World Bank Sees Russia’s Economy Contracting in New 2015 Outlook

Russia’s economy is set to shrink next year as a lower oil price takes its toll, the World Bank said in a revised outlook on the country’s growth projections.

The economy will contract 0.7 percent next year with the average oil price at $78 a barrel, the Washington-based lender said in its most likely scenario released in a statement today. It projected a 0.3 percent growth rate for Russia in its baseline scenario in September.

The lower oil price will “negatively affect investment decisions” by companies and consumption may decline for the first time since 2009, said Birgit Hansl, World Bank Lead Economist for the Russian Federation.

Russia’s economy is expected to rebound to 0.3 percent growth in 2016 with the price of oil rising to $80 a barrel, the bank said in its report. Brent crude, which is priced close to Russia’s Urals main export blend, was at $66.63 a barrel, up 45 cents, at 11:11 a.m. in London today.

The world’s largest energy exporter is being battered by a tailspin in oil prices, a 40 percent plunge in the ruble against the dollar this year, and sanctions imposed by the U.S. and its allies over the conflict in Ukraine. Oil and gas contribute about 50 percent of Russia’s budget revenue.

“In the baseline scenario, investment is projected to contract for a third year in a row in 2015, because of continued uncertainty, restricted access to international financial markets by Russian companies and banks, and lower consumer demand,” Hansl said.

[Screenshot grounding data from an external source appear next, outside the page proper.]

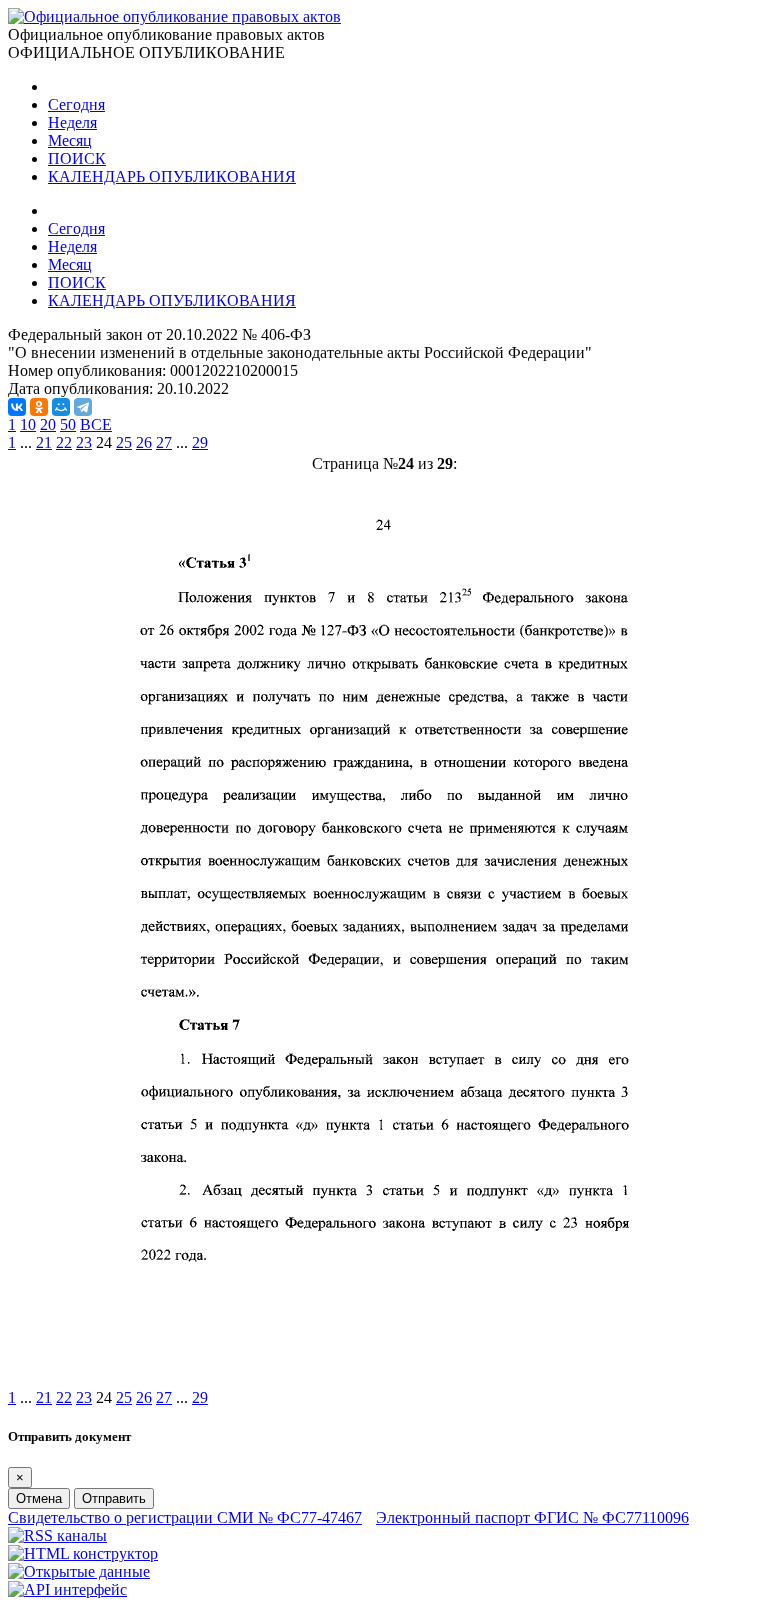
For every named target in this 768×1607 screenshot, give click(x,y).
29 (200, 442)
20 (48, 424)
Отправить (114, 1498)
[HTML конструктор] (83, 1553)
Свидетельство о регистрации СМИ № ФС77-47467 (185, 1517)
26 (144, 442)
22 (64, 442)
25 (124, 442)
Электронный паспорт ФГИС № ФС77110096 (532, 1517)
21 (44, 442)
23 (84, 442)
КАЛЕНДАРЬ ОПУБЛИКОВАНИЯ (172, 176)
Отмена (39, 1498)
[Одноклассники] (39, 407)
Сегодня (76, 104)
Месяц (70, 140)
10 (28, 424)
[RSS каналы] (57, 1535)
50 (68, 424)
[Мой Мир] (61, 407)
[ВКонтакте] (17, 407)
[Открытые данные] (79, 1571)
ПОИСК (77, 158)
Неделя (72, 122)
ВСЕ (96, 424)
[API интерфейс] (67, 1589)
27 (164, 442)
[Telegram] (83, 407)
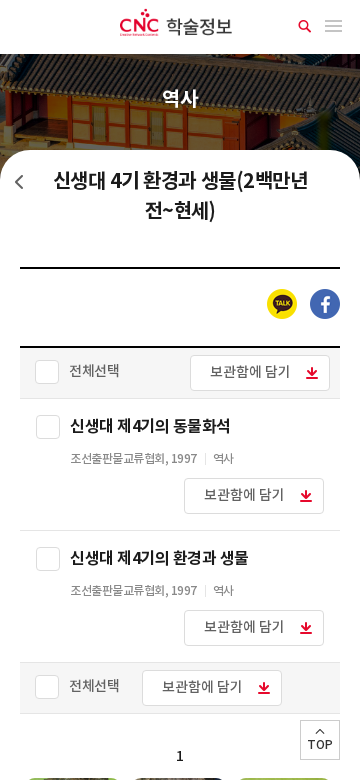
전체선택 (94, 371)
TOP (320, 745)
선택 (48, 427)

In the World Bank’s best-case scenario, with an average oil price of $85 a barrel, the economy may stall next year and expand 0.5 percent in 2016 as the oil price rises to $90 a barrel.

The Russian economy would contract 1.5 percent in the bank’s worst-case projection, which assumes an oil price of $70 a barrel. Growth may rebound to 0.3 percent in 2016 as the oil price rises to $72 a barrel, it said.